Google Readies for Action, Learn here

Google.com is a global online huge organization in web industry.

In the beginning, there was cost per impression: You, the online marketer, paid for the audience of a Web page. And it was good for the publishers, but only okay for the advertisers, because you couldn't be sure those people were actively interested in your ad.

Then came cost per click, and it was better, because you could tell when your ad had motivated viewers to take one specific action, a click. That put you that much closer to the true prospective customer. Problem was, many of those clicks didn't convert, and you weren't in the business of buying clicks.

Then too, a new problem cropped up: Distinguishing real interest in a product or service from simulated interest by perpetrators looking to turn a buck through fraudulent clicks on their site's ads.
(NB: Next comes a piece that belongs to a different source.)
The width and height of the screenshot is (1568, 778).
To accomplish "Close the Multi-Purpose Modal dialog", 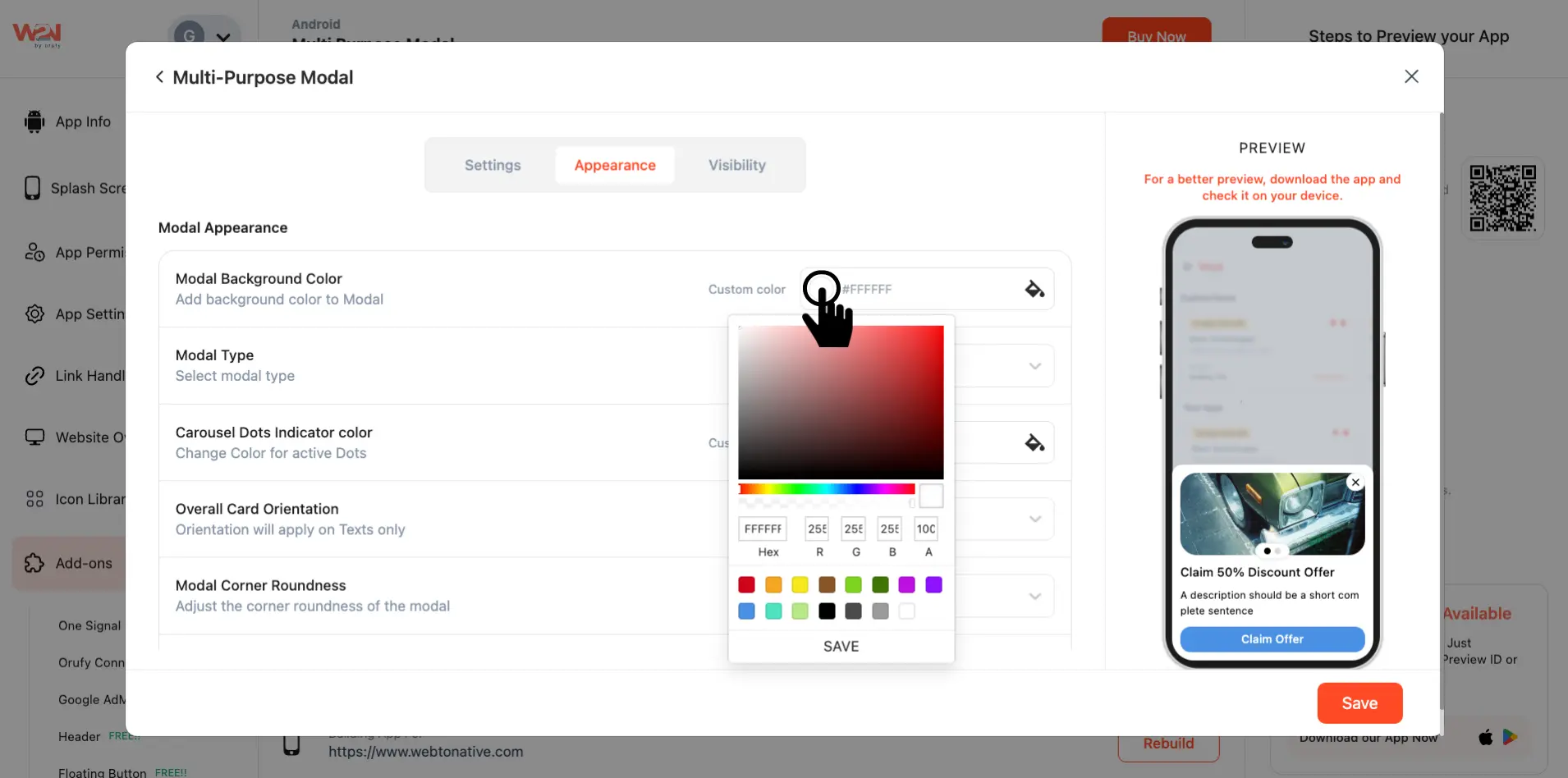I will coord(1411,76).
Now cost per action is on the horizon, offering you the prospect of not having to pay until and unless a visitor completes whatever conversion you decide you want from advertising: a purchase, a content or software download, a site registration—whatever makes the most sense for your business and your online campaign.

Have we reached Nirvana?

Maybe not quite, but several ad networks have decided that the time is right to offer advertisers the chance to include pay-per-action marketing in their online mixes. Snap.com began offering the model in early 2005, and Turn.com, launched last year with cost per action (CPA) as part of its value proposition.

Now the action-oriented model is getting strong new validation from Google's announcement a few weeks ago that it is expanding the CPA beta test it has been running since mid-2006. Rightly or wrongly, Google is the pacesetter in performance-based online marketing ("BusinessWeek" scare covers aside), and what rolls out of the Mountain View, CA, Googleplex may well crop up among the offering of the other engines too.

Here's how Rob Kniaz, Google's Pay-Per-Action product manager, explained the format in a March 20 post on the company's Inside AdWords blog: "You'll define an action, set up conversion tracking, and create ads that publishers in the Google content network can then choose to place in new ad units on their site... Publishers choose specific pay-per-action ads that are relevant to their site and can place them in a new ad unit on their page... You determine a fixed amount that youíd like to pay for a completed action based on the value of that action to your business. You'll only pay when that action is completed, not for a click or an impression. For example, you may wish to pay $1 every time a user fills out a lead form on your site and $5 when a purchase is made."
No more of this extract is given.